:: Excerpted passage ::
····················

Me: “Hi. I ordered these noodles and found a hair in them…”

(Almost before I can finish my sentence the lady barks back at me.)

Server: “That is not my hair. That is your hair. You put it in the food to get more free food!”

(I have a braid, but my hair is brownish-blond at the outgrown roots and a faded red in the lengths. It’s obviously not mine. The black hair is so thick, you can see it coiled on top of the yellowish noodles without having to look too close.)

Me: “Well, I can’t tell you whose it is, but it’s not mine. And I don’t want…”

(“…any free food; I just wanted to let you know!” is what I intend to say, but she again loudly speaks over me.)

Server: “No! You fat Germans always just want more food! Eat half and more, complain, and get another plate free!”

(She then TOOK THE PLATE from the counter between us and CHUCKED THE REST OF THE NOODLES at me! I instinctively stepped back but got some on my shoes nonetheless. I moved awkwardly and slipped on the saucy mess, falling rather unlucky on my hand. It hurt. A lot. I started crying and felt very shaken. A couple from a nearby table came over and some others got up, as well. Somebody told me to get up and sat me on a chair. Meanwhile, the server was shouting stuff in a language I didn’t understand. A guy in a suit from mall management came over and asked if I needed an ambulance. The man from the couple helping me talked to me, told me he was some sort of sports coach, and asked to see my wrist. He gently prodded it and moved it, proclaiming that it was probably not broken but I should get it checked anyway. I declined the ambulance; the suit-guy got me an ice pack from somewhere. They stayed with me until my boyfriend could pick me up, as I was still quite queasy, to drive me to the emergency room near our home. In the end, nothing was broken. The owner of the Asian shop contacted me through the mall and apologised a lot. He said his sister was going through some rough personal stuff and just snapped. I was almost sorry for her. But I will never enjoy Asian noodles without a bad feeling in my bones.)

····················

:: Given information ::
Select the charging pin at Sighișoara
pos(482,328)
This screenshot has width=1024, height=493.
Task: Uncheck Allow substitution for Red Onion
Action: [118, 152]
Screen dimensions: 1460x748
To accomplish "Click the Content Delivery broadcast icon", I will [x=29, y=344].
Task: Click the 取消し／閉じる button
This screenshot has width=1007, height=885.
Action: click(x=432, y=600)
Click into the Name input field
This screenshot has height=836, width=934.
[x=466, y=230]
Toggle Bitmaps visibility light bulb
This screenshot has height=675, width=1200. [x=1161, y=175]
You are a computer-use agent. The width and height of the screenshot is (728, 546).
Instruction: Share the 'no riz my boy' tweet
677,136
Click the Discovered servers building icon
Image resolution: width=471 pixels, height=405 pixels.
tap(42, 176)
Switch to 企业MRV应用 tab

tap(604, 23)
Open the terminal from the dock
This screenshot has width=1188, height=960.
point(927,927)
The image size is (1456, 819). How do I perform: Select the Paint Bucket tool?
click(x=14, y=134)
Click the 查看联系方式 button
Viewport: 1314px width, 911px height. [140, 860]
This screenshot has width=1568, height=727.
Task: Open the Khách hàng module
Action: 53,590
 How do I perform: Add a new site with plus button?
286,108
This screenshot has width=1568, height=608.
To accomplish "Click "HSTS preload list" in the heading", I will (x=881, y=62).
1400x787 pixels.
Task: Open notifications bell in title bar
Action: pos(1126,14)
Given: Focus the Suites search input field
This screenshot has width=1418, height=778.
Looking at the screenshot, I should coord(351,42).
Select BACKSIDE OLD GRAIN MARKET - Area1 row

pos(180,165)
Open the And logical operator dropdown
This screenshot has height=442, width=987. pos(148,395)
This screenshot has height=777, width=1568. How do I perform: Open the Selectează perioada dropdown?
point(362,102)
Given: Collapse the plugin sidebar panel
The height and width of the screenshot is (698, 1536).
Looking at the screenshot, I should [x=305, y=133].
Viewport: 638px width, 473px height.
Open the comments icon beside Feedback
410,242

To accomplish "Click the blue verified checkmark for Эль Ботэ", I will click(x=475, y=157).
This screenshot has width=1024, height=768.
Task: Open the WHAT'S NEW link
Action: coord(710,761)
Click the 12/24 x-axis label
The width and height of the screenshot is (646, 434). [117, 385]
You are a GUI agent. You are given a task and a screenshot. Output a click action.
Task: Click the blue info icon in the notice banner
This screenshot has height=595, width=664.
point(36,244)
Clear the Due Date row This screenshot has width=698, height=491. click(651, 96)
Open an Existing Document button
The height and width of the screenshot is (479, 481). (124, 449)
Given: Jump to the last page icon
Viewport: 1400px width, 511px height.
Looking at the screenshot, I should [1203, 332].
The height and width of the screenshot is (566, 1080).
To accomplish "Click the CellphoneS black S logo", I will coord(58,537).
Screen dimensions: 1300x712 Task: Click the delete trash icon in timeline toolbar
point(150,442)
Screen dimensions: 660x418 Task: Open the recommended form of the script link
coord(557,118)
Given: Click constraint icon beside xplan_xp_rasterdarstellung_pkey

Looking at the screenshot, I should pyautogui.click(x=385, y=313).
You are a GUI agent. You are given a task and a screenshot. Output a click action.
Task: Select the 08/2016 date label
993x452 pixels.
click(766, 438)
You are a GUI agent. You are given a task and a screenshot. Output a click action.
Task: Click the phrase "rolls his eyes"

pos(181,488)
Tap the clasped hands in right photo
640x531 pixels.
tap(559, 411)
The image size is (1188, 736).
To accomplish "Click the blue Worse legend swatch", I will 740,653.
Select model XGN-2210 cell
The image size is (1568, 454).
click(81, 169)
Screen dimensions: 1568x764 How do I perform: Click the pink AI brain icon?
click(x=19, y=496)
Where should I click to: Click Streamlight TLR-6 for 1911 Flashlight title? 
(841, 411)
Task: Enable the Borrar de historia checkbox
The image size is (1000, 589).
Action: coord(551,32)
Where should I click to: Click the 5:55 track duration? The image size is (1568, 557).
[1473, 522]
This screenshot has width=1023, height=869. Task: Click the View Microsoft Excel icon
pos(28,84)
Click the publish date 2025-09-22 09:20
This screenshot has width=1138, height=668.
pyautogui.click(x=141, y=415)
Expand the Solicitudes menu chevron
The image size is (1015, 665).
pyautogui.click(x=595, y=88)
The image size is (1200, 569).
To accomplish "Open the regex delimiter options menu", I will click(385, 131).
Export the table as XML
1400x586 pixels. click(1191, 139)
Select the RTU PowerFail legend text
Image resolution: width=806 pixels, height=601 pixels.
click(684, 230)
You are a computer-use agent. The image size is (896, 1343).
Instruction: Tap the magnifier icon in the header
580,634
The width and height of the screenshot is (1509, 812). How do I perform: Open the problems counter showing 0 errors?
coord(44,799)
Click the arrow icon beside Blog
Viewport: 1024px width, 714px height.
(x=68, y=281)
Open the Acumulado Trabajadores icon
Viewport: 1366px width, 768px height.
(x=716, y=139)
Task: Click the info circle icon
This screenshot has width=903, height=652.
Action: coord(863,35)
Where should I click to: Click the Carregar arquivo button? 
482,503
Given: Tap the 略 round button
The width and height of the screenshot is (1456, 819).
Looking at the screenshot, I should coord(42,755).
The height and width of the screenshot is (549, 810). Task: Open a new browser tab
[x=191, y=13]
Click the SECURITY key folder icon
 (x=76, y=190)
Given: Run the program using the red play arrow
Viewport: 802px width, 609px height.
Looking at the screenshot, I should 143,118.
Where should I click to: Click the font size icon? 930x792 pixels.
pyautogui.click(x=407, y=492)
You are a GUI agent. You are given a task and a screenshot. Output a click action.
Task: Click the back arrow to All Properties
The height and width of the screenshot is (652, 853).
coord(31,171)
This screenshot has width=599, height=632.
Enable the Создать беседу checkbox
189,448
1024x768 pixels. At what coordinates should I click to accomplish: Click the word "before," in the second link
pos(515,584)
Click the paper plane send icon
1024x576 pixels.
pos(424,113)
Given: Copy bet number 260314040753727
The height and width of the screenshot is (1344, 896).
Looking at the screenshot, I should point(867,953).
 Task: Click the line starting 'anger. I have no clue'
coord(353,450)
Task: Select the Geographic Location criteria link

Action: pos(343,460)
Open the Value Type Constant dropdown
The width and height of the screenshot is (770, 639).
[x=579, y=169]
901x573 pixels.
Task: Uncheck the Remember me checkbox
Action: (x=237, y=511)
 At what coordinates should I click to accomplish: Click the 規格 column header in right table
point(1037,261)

····················

:: What the task requires ::
Copy out the complete account of the hair in the noodles given above, word for word.

:: Exercise solution ::
Me: “Hi. I ordered these noodles and found a hair in them…”

(Almost before I can finish my sentence the lady barks back at me.)

Server: “That is not my hair. That is your hair. You put it in the food to get more free food!”

(I have a braid, but my hair is brownish-blond at the outgrown roots and a faded red in the lengths. It’s obviously not mine. The black hair is so thick, you can see it coiled on top of the yellowish noodles without having to look too close.)

Me: “Well, I can’t tell you whose it is, but it’s not mine. And I don’t want…”

(“…any free food; I just wanted to let you know!” is what I intend to say, but she again loudly speaks over me.)

Server: “No! You fat Germans always just want more food! Eat half and more, complain, and get another plate free!”

(She then TOOK THE PLATE from the counter between us and CHUCKED THE REST OF THE NOODLES at me! I instinctively stepped back but got some on my shoes nonetheless. I moved awkwardly and slipped on the saucy mess, falling rather unlucky on my hand. It hurt. A lot. I started crying and felt very shaken. A couple from a nearby table came over and some others got up, as well. Somebody told me to get up and sat me on a chair. Meanwhile, the server was shouting stuff in a language I didn’t understand. A guy in a suit from mall management came over and asked if I needed an ambulance. The man from the couple helping me talked to me, told me he was some sort of sports coach, and asked to see my wrist. He gently prodded it and moved it, proclaiming that it was probably not broken but I should get it checked anyway. I declined the ambulance; the suit-guy got me an ice pack from somewhere. They stayed with me until my boyfriend could pick me up, as I was still quite queasy, to drive me to the emergency room near our home. In the end, nothing was broken. The owner of the Asian shop contacted me through the mall and apologised a lot. He said his sister was going through some rough personal stuff and just snapped. I was almost sorry for her. But I will never enjoy Asian noodles without a bad feeling in my bones.)